Exercise objective
Return, unchanged, the lines from the one containing "Tap the USAR ticker symbol" up to and including the one containing "click(238, 310)", and leave the pictures out of what you return.
==== Information shown
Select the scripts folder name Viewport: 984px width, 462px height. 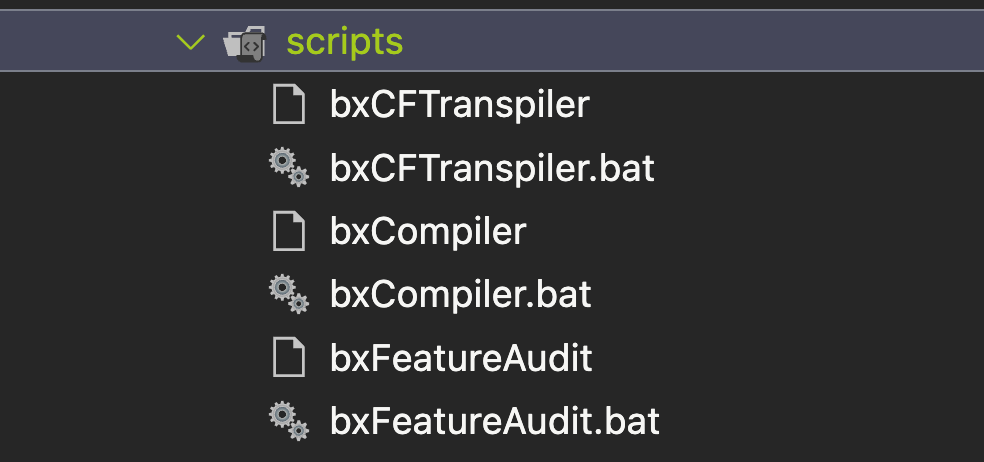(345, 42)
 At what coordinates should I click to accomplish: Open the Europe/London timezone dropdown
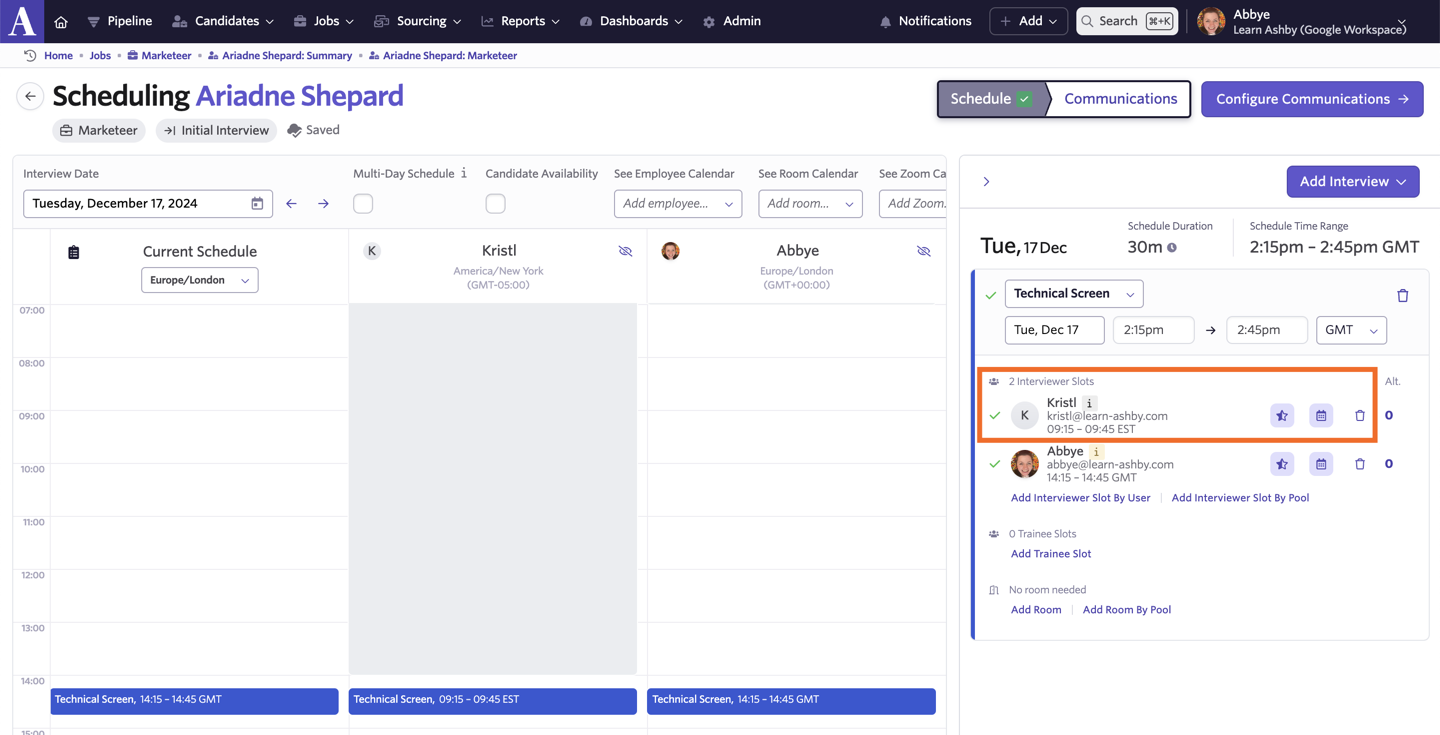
========
==== Information shown
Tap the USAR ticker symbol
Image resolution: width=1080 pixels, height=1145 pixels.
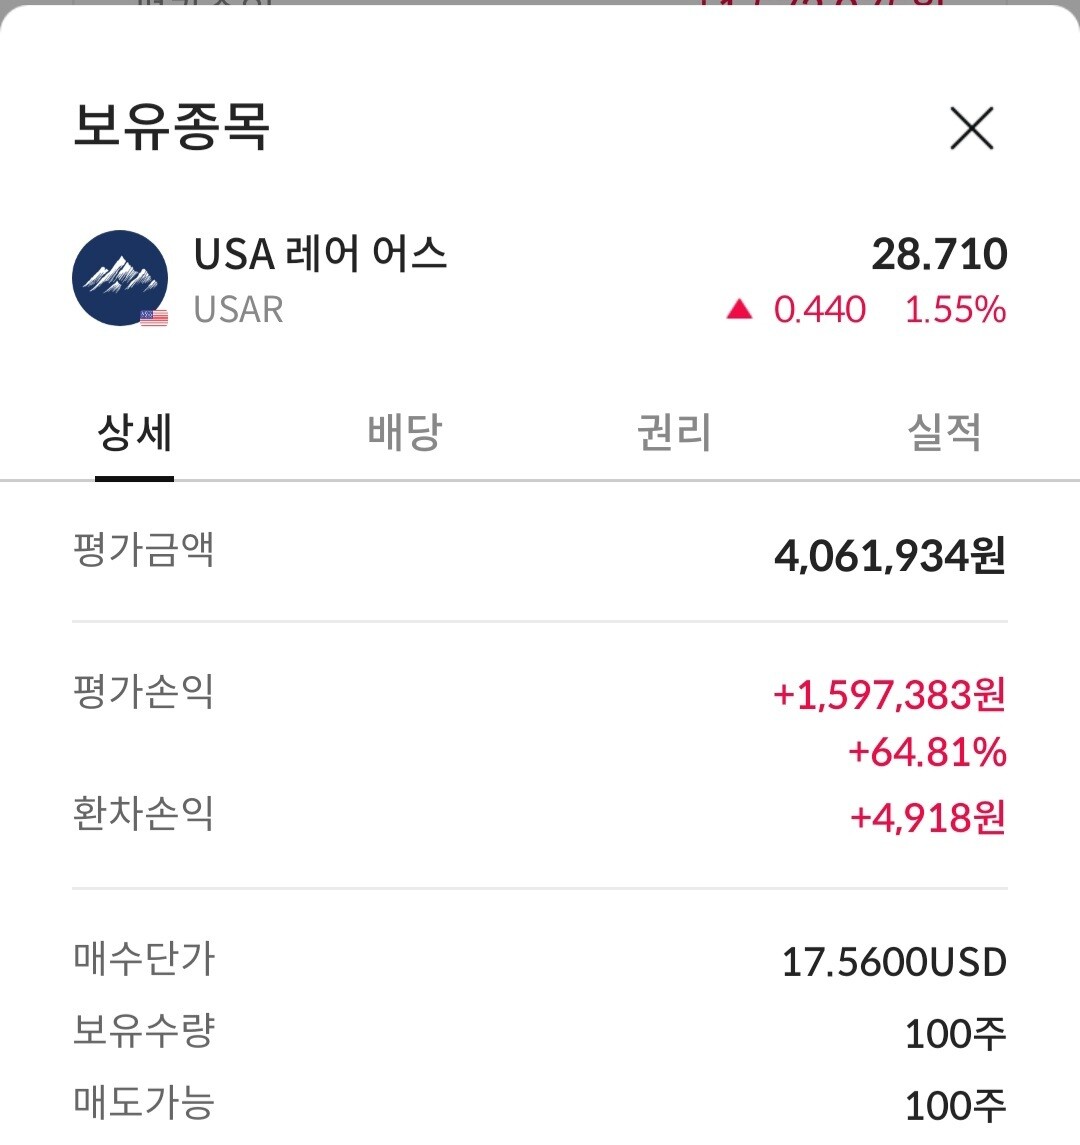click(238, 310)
========
Exercise result
Tap the USAR ticker symbol
Image resolution: width=1080 pixels, height=1145 pixels.
click(238, 310)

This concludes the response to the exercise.